ACTIVITY – Within the listing below, how many lines hold the string "Focus"? Only the number is wanted.

DATA LISTING –
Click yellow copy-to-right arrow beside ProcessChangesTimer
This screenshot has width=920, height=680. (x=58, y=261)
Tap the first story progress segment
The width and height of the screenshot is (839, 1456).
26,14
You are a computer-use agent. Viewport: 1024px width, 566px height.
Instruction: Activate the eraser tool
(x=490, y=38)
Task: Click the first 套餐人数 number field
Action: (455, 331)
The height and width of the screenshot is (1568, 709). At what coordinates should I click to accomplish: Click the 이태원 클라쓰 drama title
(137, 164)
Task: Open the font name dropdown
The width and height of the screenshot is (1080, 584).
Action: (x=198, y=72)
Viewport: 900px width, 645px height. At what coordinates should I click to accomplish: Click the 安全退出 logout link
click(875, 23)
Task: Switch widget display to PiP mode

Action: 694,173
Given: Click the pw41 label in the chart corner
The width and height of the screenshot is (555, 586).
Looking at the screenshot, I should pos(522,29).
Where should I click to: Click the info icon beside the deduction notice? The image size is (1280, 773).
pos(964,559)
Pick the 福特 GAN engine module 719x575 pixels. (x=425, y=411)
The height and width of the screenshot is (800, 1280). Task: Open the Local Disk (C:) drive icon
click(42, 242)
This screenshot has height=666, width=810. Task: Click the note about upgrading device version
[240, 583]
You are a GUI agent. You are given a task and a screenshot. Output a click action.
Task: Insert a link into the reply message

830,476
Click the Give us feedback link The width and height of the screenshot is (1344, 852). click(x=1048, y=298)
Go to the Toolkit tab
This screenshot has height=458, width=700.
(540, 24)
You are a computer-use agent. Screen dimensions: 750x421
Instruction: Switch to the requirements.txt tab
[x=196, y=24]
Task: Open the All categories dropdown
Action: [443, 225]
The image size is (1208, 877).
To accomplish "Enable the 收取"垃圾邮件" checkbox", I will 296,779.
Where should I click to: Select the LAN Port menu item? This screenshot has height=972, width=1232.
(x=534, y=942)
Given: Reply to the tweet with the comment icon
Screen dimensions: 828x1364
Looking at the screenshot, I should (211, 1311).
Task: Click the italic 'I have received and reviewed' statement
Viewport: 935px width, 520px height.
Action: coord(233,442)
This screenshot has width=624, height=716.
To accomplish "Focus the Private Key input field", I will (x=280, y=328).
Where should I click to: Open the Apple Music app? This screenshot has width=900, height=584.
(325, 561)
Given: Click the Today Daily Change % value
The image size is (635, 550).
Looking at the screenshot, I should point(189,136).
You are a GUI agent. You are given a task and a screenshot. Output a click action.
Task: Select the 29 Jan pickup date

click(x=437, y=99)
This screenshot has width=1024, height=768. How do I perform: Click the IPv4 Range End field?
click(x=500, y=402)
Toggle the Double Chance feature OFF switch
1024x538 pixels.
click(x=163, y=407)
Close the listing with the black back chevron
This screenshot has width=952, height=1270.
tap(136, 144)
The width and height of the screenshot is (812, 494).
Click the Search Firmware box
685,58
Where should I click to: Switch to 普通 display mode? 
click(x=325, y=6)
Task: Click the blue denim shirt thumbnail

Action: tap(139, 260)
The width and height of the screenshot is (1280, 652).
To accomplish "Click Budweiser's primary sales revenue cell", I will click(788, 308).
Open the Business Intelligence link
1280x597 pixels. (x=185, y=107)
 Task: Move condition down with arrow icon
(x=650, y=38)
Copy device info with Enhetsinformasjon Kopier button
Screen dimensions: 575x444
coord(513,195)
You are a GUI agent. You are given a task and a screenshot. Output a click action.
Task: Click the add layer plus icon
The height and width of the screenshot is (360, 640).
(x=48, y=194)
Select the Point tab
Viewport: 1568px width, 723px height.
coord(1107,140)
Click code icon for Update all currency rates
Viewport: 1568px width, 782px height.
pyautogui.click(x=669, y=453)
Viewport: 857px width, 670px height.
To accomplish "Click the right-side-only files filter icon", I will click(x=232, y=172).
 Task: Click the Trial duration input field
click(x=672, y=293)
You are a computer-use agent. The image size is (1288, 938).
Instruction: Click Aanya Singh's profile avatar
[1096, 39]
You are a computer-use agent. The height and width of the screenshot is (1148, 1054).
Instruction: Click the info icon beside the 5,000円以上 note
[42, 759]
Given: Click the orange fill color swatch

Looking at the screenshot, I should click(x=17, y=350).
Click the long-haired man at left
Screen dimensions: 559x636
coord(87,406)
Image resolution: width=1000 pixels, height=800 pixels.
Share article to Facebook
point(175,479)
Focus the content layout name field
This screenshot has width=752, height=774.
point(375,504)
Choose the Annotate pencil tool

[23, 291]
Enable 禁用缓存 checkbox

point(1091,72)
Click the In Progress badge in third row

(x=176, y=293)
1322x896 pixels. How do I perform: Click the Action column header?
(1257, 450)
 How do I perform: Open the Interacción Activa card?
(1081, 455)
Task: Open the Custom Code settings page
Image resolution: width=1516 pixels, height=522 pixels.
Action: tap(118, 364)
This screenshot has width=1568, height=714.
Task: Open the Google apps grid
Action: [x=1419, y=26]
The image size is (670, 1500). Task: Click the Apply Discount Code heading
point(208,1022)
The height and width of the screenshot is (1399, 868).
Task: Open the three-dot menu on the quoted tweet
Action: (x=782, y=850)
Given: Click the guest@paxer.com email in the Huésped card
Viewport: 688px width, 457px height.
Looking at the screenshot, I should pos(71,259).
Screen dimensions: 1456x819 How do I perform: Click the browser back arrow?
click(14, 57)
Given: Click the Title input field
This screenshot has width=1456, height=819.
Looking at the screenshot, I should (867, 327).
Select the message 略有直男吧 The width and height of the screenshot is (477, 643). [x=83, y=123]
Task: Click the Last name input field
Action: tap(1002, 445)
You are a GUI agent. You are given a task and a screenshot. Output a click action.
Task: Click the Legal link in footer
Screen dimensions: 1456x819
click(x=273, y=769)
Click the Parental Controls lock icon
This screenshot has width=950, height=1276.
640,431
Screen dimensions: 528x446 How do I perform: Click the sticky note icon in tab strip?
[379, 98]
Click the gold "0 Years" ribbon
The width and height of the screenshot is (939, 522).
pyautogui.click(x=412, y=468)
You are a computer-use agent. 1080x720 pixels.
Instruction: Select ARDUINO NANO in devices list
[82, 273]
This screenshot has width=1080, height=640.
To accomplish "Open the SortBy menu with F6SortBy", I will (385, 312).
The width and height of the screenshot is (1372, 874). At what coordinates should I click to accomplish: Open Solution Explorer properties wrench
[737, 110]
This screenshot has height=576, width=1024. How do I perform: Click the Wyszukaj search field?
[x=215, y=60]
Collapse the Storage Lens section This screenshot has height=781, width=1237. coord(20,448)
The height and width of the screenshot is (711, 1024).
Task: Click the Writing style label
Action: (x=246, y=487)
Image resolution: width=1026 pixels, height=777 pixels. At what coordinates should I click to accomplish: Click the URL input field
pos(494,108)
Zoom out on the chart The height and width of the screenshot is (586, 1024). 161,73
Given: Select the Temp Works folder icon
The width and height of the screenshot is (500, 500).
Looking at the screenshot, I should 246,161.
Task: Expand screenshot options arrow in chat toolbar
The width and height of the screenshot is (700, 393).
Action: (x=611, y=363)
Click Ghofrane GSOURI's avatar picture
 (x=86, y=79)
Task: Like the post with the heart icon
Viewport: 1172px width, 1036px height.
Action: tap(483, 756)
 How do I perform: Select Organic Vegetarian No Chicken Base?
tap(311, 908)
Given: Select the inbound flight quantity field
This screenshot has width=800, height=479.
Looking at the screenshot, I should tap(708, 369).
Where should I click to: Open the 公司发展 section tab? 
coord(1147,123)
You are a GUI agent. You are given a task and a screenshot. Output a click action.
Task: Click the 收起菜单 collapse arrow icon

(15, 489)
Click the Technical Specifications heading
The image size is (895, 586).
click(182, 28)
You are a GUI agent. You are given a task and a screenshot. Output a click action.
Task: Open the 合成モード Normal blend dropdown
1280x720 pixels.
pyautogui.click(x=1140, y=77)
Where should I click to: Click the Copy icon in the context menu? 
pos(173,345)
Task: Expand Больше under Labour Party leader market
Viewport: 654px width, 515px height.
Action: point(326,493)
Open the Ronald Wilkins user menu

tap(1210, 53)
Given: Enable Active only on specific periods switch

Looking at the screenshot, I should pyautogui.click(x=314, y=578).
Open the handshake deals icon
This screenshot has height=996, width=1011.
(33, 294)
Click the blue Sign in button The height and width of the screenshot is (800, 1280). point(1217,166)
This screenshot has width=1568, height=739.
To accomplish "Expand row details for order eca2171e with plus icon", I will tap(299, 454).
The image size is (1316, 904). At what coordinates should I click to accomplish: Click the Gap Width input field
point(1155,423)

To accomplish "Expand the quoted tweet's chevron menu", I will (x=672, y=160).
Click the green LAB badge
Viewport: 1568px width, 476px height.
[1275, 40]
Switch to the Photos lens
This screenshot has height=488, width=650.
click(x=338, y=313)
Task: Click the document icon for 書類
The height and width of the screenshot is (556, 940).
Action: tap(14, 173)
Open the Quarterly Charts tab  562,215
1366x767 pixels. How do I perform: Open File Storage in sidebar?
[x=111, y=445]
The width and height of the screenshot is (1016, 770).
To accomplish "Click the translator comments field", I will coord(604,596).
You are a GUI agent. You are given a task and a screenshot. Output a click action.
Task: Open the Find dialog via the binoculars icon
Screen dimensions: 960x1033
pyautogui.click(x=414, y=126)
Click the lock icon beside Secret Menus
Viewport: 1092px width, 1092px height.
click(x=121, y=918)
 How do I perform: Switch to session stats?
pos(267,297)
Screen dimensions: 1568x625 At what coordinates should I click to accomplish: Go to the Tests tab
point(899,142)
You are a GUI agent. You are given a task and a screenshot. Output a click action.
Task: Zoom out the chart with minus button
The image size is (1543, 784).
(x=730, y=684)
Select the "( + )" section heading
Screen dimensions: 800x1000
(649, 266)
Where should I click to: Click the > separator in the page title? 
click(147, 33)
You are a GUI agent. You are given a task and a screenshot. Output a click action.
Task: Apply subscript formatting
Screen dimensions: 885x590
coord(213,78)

TASK ANSWER – 2